▸ Given passage:
++++
The microfluidic chip according to the present disclosure is further characterized in that the continuous phase liquid inlet (1-6) and the intermediate phase liquid inlet (1-7) communicate with the capillary tube coaxial alignment holes (1-3) in a right opposite manner on an injection capillary tube side and a collection capillary tube side respectively; the dispersed phase liquid inlet (2) is located at the flat port end of the injection capillary tube (3); and the collection port (5) is located at the flat port end of the collection capillary tube (4).

The microfluidic chip according to the present disclosure is further characterized in that an internal diameter of the tapered end of the injection capillary tube (3) ranges from 50 μm to 80 μm, and an internal diameter of the tapered end of the collection capillary tube (4) ranges from 100 μm to 160 μm.

Usually, the internal diameter of the tapered end of the collection capillary tube is 2 times that of the injection capillary tube. Due to such design, a generation behavior of micro-droplets can be adjusted within a wider flow rate range, so that micro-droplets with a wider size distribution range are obtained. As for a common material solution system, if the internal diameter of the tapered end of the injection capillary tube (3) is too small (<50 μm), the machining difficulty of the capillary tubes will be increased, and fluid with high viscosity hardly passes; and if the internal diameter is too large (>80 μm), micro-droplets with small sizes cannot be easily generated.

The microfluidic chip according to the present disclosure is further characterized in that an interval between the tapered ends of the injection capillary tube (3) and the collection capillary tube (4) ranges from 50 μm to 100 μm. Within such interval range selected in the present disclosure, multi-phase fluids in the chip can be emulsified under comprehensive acting force such as interfacial tension, viscous force and inertia force, so that preparation of the micro-droplets is more stable.

The microfluidic chip according to the present disclosure is further characterized in that sizes of the threaded holes (1-1) are M8*1.0, diameters of the sealing holes (1-2) are 4.0 mm, and diameters of the capillary tube coaxial alignment holes (1-3) are 1.5 mm.

The microfluidic chip according to the present disclosure is further characterized in that sizes of the adjusting holes (1-4) are M6.

In the disclosure content of the present patent, machining sizes of the threaded holes (1-1), the sealing holes (1-2) and the adjusting holes (1-4) are sizes of through holes of common standard parts in mechanical design, which can be correspondingly adjusted according to specific embodiments. The diameters of the capillary tube coaxial alignment holes (1-3) are 1.5 mm, which are defined by a common capillary tube size of 1.0 mm*0.58 mm (external diameter*internal diameter). Theoretically, the diameters of the capillary tube coaxial alignment holes (1-3) should be greater than 1.0 mm, however, in comprehensive consideration of machining and sealing, the selected machining size is 1.5 mm. If capillary tubes with other sizes are selected and used, the diameters of the capillary tube coaxial alignment holes (1-3) may correspondingly change.
++++
▸ Goal: Write out the part of the microfluidic chip passage starting with "In the disclosure" and going on through "may correspondingly change.", word for word. The lines after this point come from a different source than the microfluidic chip passage.

▸ Supplied information:
++++
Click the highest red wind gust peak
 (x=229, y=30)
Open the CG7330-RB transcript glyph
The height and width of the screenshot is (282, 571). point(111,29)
++++
▸ In response:
In the disclosure content of the present patent, machining sizes of the threaded holes (1-1), the sealing holes (1-2) and the adjusting holes (1-4) are sizes of through holes of common standard parts in mechanical design, which can be correspondingly adjusted according to specific embodiments. The diameters of the capillary tube coaxial alignment holes (1-3) are 1.5 mm, which are defined by a common capillary tube size of 1.0 mm*0.58 mm (external diameter*internal diameter). Theoretically, the diameters of the capillary tube coaxial alignment holes (1-3) should be greater than 1.0 mm, however, in comprehensive consideration of machining and sealing, the selected machining size is 1.5 mm. If capillary tubes with other sizes are selected and used, the diameters of the capillary tube coaxial alignment holes (1-3) may correspondingly change.